* GIVEN INSTRUCTION *
Edit the lines between the one holding "Image resolution: width=1200" and the one holding "coord(1291,40)", inclusive, by replacing "flask icon" with "beaker icon". Return only those lines, otherwise unchanged and without the pictures.

Start RECORDS TO PROCESS

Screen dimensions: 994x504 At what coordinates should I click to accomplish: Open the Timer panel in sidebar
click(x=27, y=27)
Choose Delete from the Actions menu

End RECORDS TO PROCESS
Start RECORDS TO PROCESS

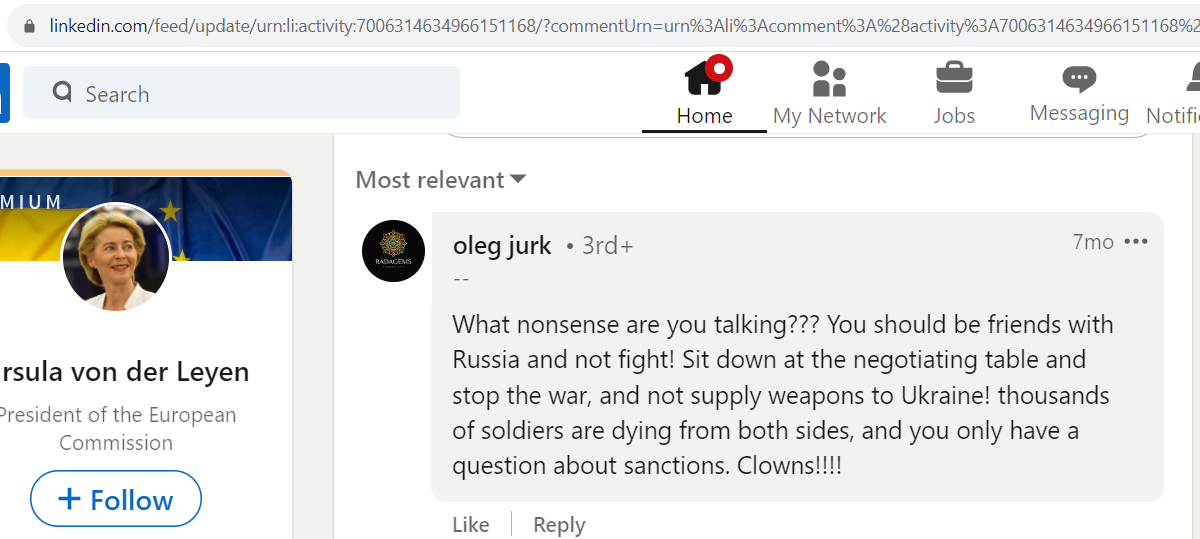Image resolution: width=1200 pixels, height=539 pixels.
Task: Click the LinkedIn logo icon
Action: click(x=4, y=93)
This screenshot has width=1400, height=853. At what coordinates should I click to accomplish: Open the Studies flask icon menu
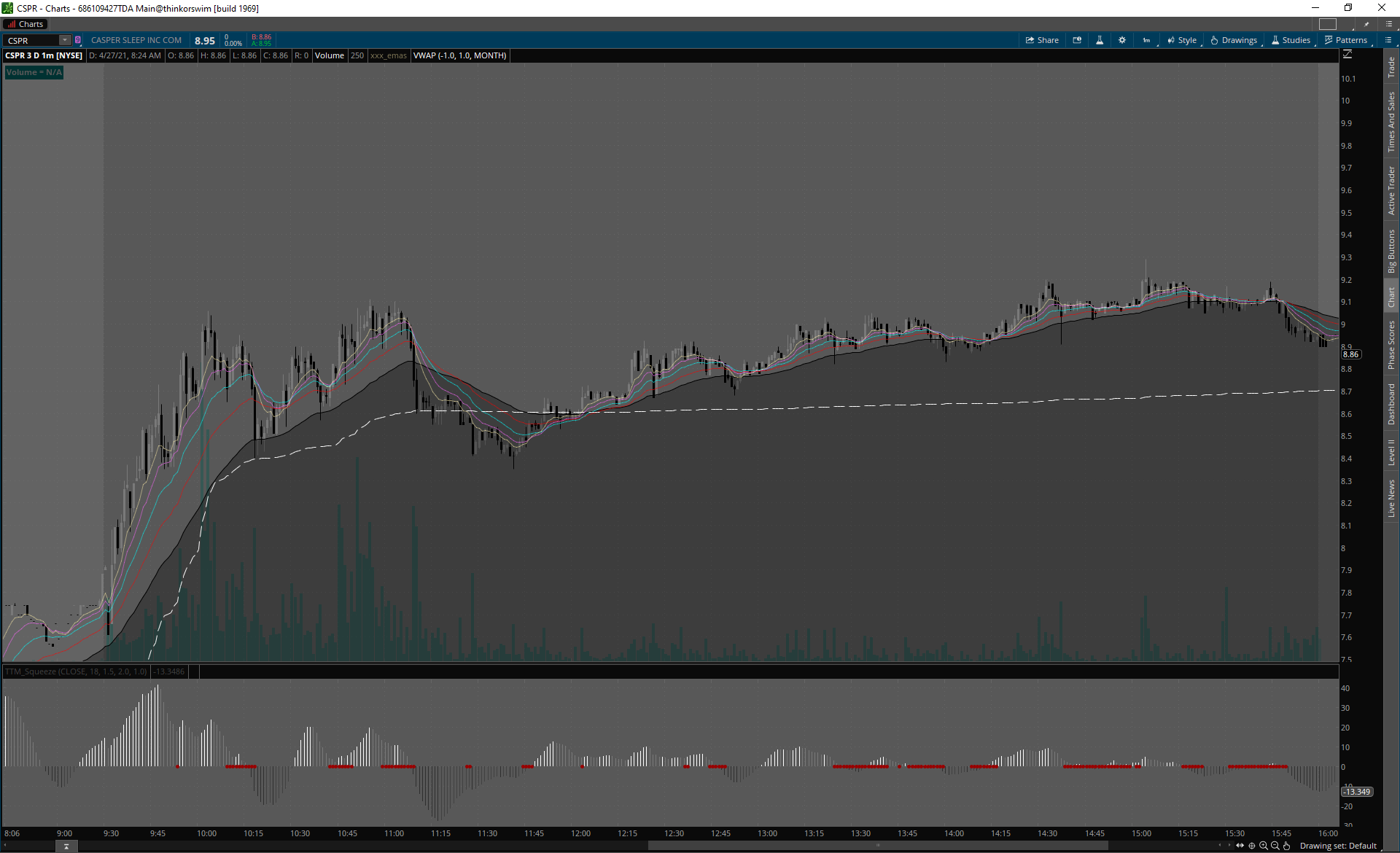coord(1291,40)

End RECORDS TO PROCESS

* WRITTEN REPLY *
Image resolution: width=1200 pixels, height=539 pixels.
Task: Click the LinkedIn logo icon
Action: click(x=4, y=93)
This screenshot has width=1400, height=853. At what coordinates should I click to accomplish: Open the Studies beaker icon menu
coord(1291,40)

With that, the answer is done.